▶ TO BE DONE
Update the records below by replacing every instance of "computer-use agent" with "screen automation agent", and leave everything else unchanged.

Collection entries
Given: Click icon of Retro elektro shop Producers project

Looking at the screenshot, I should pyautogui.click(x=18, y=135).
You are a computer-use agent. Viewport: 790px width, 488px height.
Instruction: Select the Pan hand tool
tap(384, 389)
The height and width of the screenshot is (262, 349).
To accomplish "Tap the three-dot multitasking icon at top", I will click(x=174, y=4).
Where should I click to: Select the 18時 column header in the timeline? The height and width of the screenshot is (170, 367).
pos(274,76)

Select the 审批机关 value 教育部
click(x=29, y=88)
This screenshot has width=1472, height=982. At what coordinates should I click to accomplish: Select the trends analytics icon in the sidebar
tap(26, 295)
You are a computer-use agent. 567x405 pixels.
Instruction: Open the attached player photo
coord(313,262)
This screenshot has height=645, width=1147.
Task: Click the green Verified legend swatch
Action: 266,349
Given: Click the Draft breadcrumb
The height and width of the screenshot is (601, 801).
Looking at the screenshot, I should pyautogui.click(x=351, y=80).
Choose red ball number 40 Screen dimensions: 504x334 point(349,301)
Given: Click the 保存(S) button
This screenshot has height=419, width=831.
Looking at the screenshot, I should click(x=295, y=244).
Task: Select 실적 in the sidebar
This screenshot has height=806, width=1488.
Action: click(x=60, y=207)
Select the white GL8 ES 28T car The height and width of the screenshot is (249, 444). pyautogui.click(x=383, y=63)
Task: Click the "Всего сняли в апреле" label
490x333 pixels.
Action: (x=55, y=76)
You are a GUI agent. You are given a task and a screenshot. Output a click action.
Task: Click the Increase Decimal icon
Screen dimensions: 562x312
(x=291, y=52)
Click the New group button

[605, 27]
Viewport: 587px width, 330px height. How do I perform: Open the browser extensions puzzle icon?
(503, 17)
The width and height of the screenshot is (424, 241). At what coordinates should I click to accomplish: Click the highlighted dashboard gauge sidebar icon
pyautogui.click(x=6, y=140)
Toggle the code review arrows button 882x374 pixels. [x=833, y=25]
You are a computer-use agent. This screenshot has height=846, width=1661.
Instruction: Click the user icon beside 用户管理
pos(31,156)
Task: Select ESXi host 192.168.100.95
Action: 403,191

▶ CORRECT RESULT
Given: Click icon of Retro elektro shop Producers project

Looking at the screenshot, I should pyautogui.click(x=18, y=135).
You are a screen automation agent. Viewport: 790px width, 488px height.
Instruction: Select the Pan hand tool
tap(384, 389)
The height and width of the screenshot is (262, 349).
To accomplish "Tap the three-dot multitasking icon at top", I will click(x=174, y=4).
Where should I click to: Select the 18時 column header in the timeline? The height and width of the screenshot is (170, 367).
pos(274,76)

Select the 审批机关 value 教育部
click(x=29, y=88)
This screenshot has width=1472, height=982. At what coordinates should I click to accomplish: Select the trends analytics icon in the sidebar
tap(26, 295)
You are a screen automation agent. 567x405 pixels.
Instruction: Open the attached player photo
coord(313,262)
This screenshot has height=645, width=1147.
Task: Click the green Verified legend swatch
Action: 266,349
Given: Click the Draft breadcrumb
The height and width of the screenshot is (601, 801).
Looking at the screenshot, I should pyautogui.click(x=351, y=80).
Choose red ball number 40 Screen dimensions: 504x334 point(349,301)
Given: Click the 保存(S) button
This screenshot has height=419, width=831.
Looking at the screenshot, I should click(x=295, y=244).
Task: Select 실적 in the sidebar
This screenshot has height=806, width=1488.
Action: click(x=60, y=207)
Select the white GL8 ES 28T car The height and width of the screenshot is (249, 444). pyautogui.click(x=383, y=63)
Task: Click the "Всего сняли в апреле" label
490x333 pixels.
Action: (x=55, y=76)
You are a GUI agent. You are given a task and a screenshot. Output a click action.
Task: Click the Increase Decimal icon
Screen dimensions: 562x312
(x=291, y=52)
Click the New group button

[605, 27]
Viewport: 587px width, 330px height. How do I perform: Open the browser extensions puzzle icon?
(503, 17)
The width and height of the screenshot is (424, 241). At what coordinates should I click to accomplish: Click the highlighted dashboard gauge sidebar icon
pyautogui.click(x=6, y=140)
Toggle the code review arrows button 882x374 pixels. [x=833, y=25]
You are a screen automation agent. This screenshot has height=846, width=1661.
Instruction: Click the user icon beside 用户管理
pos(31,156)
Task: Select ESXi host 192.168.100.95
Action: 403,191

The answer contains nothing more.